### Your goal
The answer is a stretch of the material below, returned exactly: the line containing "Agnes Mulder (770, 2121)", the line containing "Typhoon (750, 2161)", and all lines between.

• • • • • • •

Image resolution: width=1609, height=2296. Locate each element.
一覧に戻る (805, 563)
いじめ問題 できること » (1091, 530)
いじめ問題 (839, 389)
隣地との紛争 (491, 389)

• • • • • • •

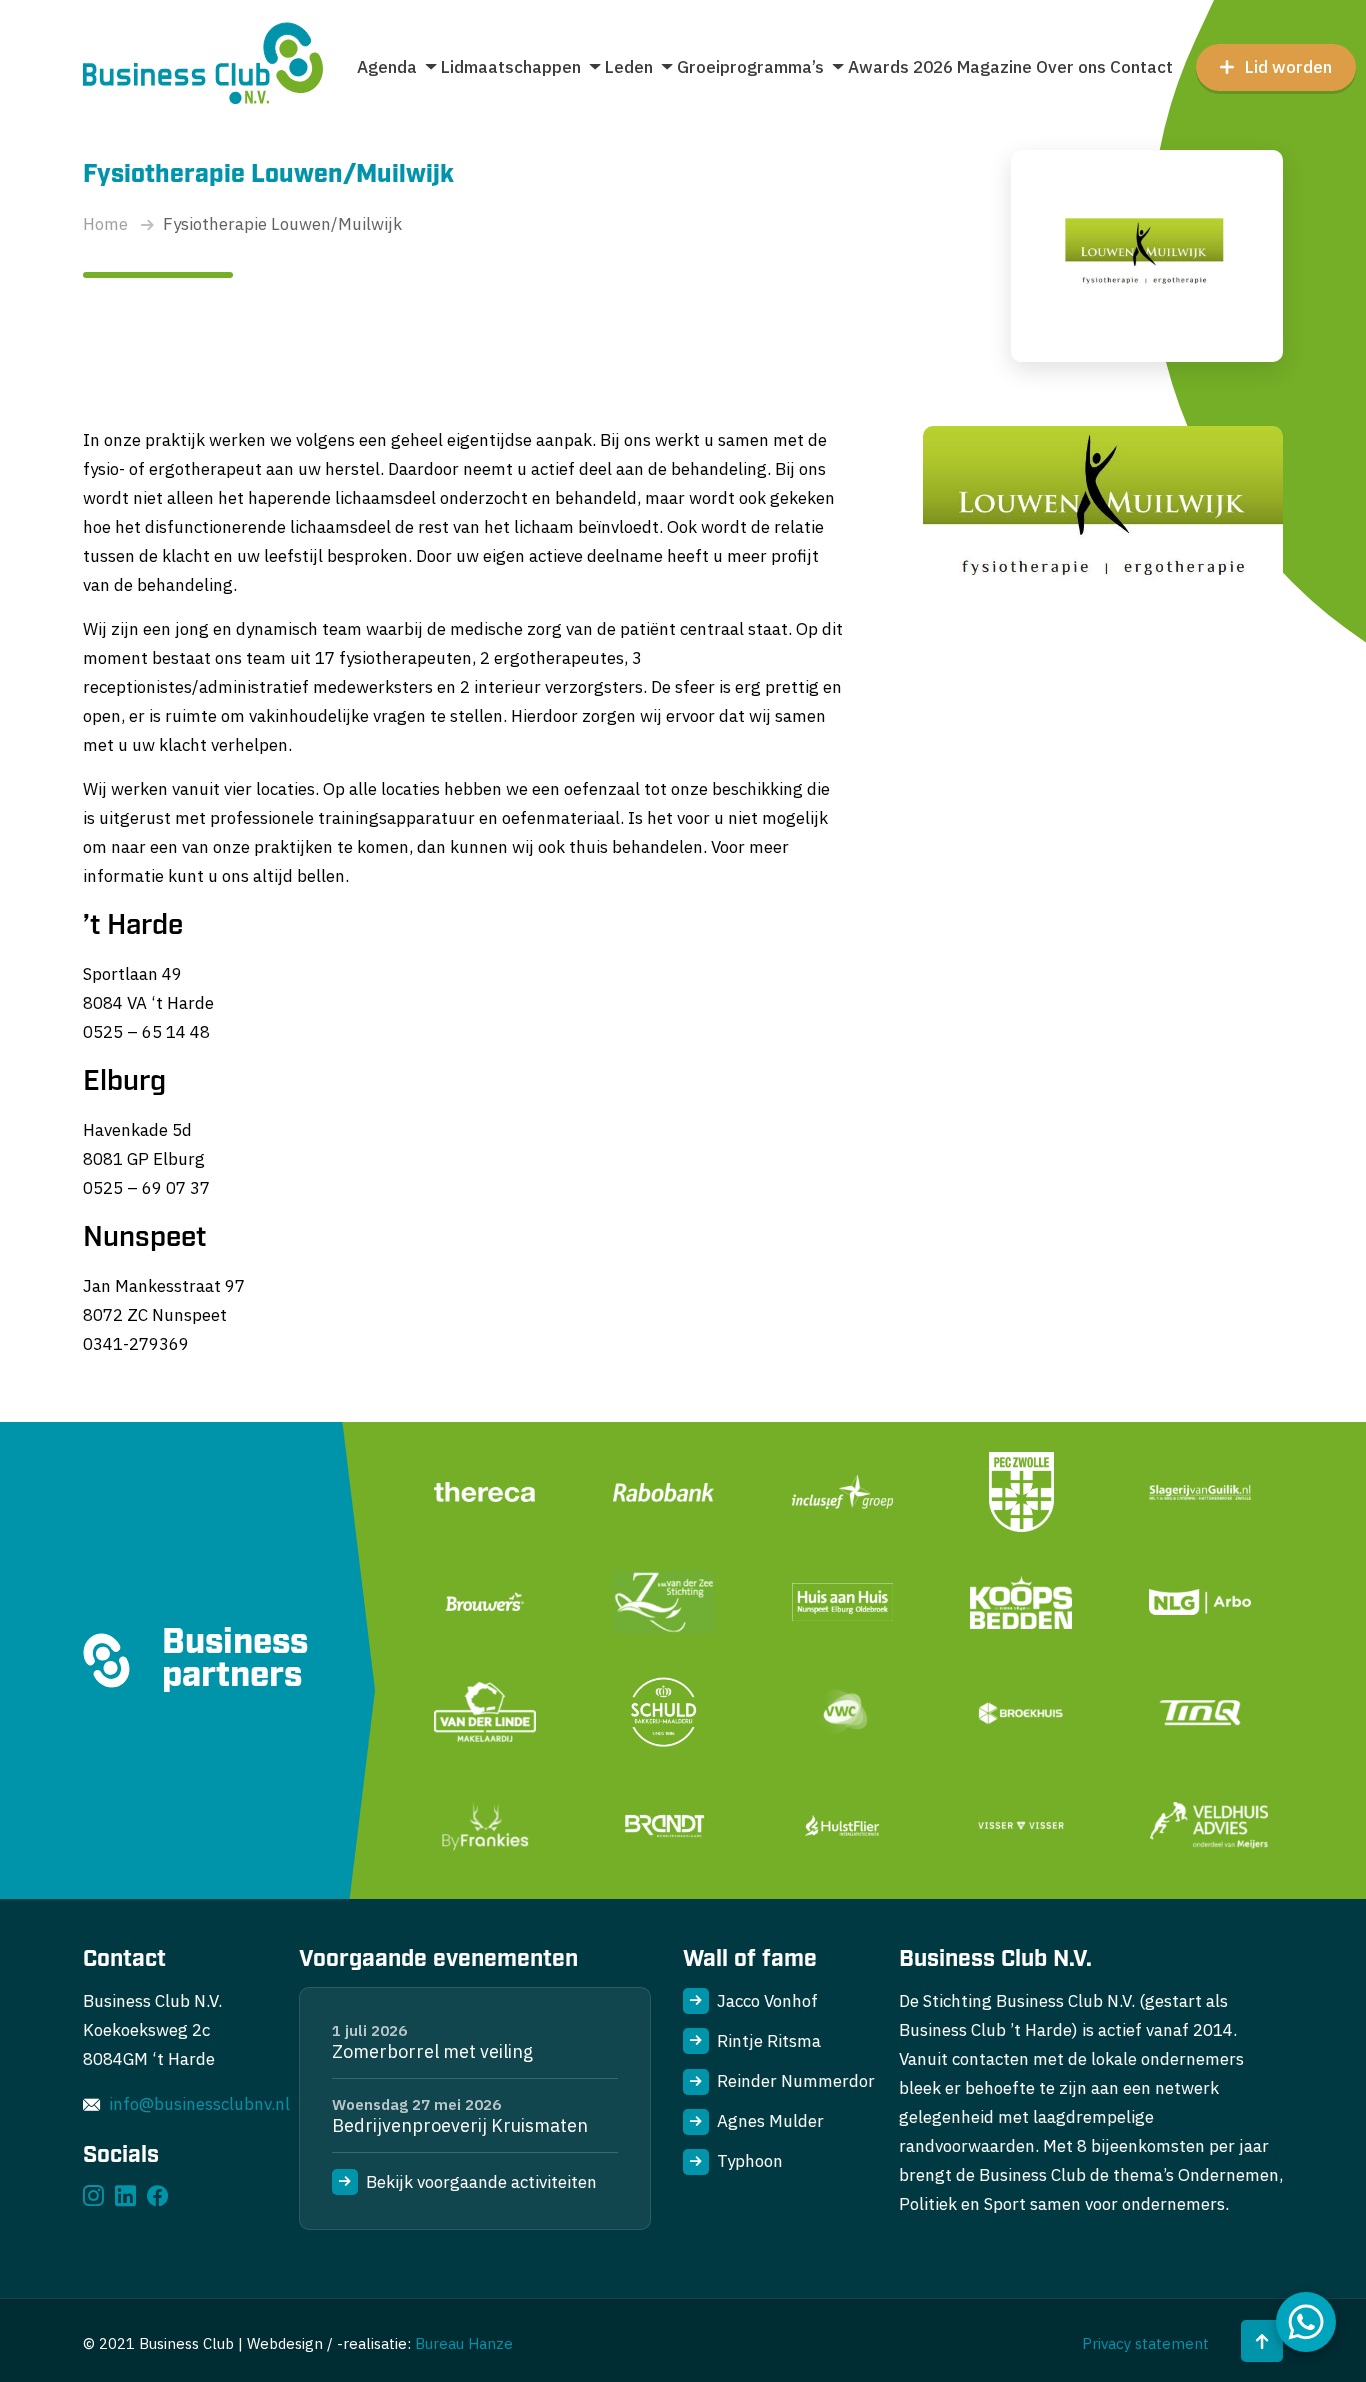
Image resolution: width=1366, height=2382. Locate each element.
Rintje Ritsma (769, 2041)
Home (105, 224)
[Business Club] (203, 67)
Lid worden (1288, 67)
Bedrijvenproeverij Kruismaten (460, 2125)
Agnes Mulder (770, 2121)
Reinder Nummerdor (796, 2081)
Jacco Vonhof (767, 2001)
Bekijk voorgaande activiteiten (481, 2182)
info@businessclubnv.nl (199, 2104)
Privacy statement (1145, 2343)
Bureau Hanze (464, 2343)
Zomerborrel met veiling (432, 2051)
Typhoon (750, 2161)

• • • • • • •

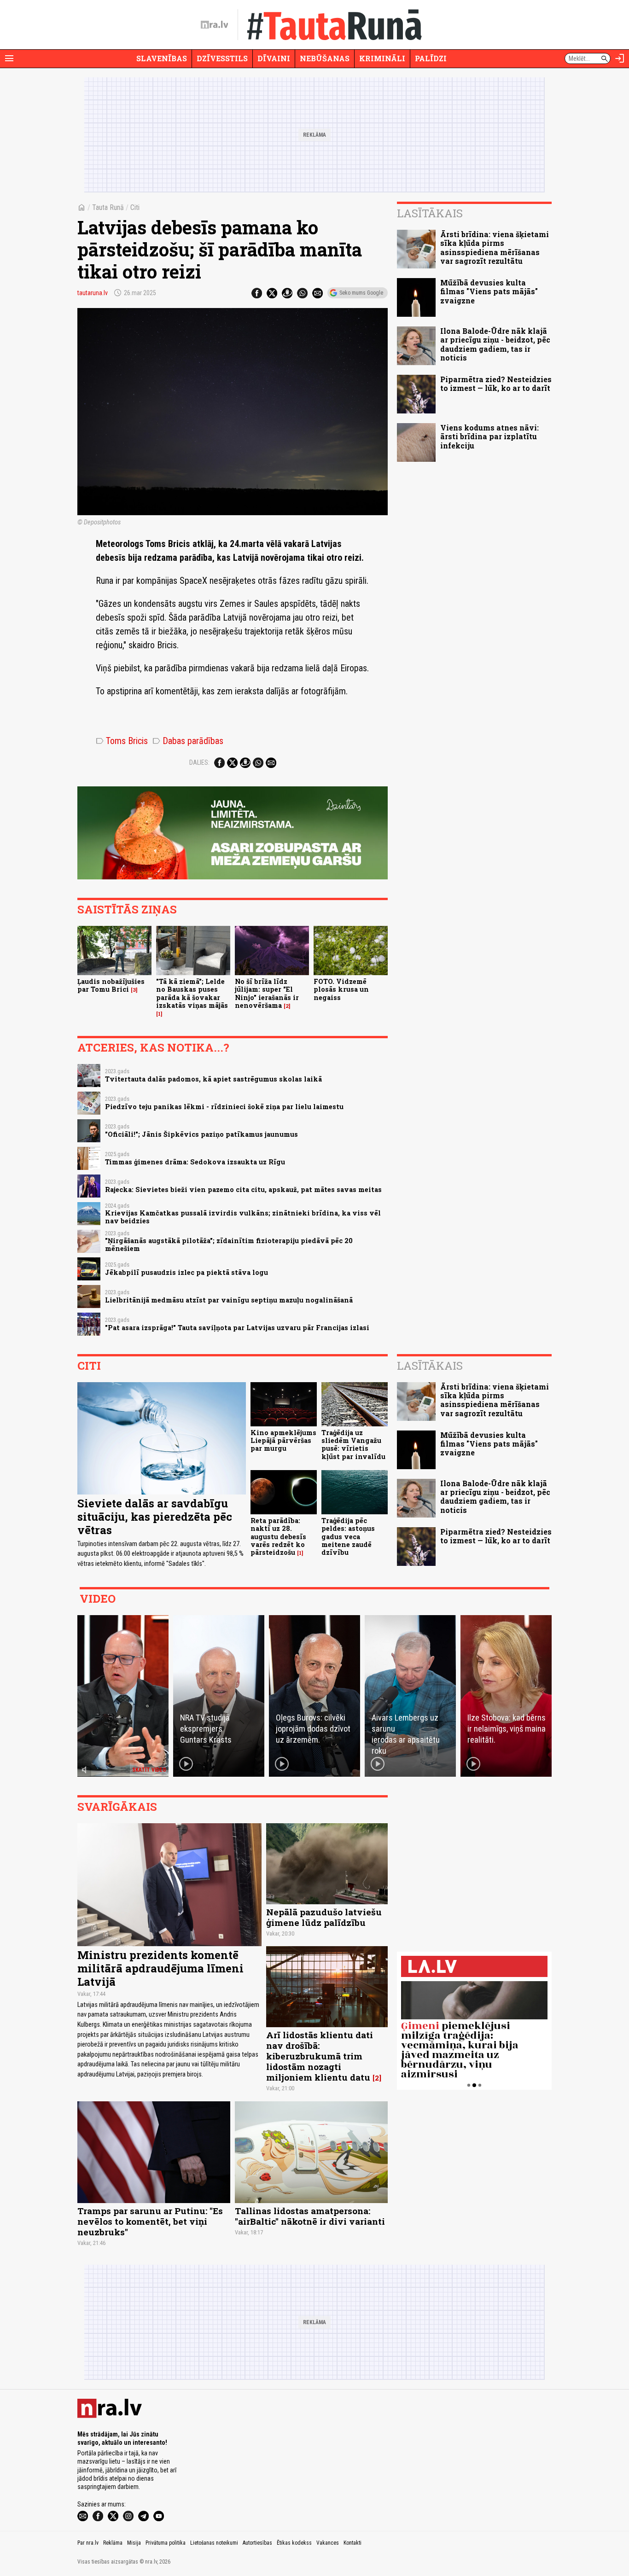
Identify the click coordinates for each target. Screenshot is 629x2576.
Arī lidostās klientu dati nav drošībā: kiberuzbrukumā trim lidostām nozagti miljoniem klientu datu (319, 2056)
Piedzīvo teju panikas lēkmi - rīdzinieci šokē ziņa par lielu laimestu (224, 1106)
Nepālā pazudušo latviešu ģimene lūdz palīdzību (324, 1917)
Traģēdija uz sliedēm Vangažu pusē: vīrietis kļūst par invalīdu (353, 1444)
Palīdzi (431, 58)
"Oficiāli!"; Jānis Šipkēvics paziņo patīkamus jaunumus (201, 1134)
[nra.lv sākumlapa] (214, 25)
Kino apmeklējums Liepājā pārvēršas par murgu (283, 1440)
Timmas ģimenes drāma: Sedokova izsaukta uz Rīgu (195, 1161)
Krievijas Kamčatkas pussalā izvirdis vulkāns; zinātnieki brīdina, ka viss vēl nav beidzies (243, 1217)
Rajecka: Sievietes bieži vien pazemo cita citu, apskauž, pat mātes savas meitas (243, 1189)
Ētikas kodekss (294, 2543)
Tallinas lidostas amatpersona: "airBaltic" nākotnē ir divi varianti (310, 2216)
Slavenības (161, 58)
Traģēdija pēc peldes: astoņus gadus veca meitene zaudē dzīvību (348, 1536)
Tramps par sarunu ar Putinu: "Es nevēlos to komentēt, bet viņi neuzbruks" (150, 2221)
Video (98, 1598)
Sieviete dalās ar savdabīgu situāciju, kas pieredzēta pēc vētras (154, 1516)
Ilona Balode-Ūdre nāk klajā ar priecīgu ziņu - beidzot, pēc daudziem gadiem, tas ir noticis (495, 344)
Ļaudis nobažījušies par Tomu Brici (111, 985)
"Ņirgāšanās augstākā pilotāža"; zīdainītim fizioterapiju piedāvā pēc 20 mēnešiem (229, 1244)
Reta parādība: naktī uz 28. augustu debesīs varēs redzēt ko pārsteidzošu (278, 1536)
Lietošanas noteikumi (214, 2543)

• • • • • • •

### Solution to this problem
Agnes Mulder (770, 2121)
Reinder Nummerdor (796, 2081)
Jacco Vonhof (767, 2001)
Bekijk voorgaande activiteiten (481, 2182)
info@businessclubnv.nl (199, 2104)
Privacy statement (1145, 2343)
Bureau Hanze (464, 2343)
Zomerborrel met veiling (432, 2051)
Typhoon (750, 2161)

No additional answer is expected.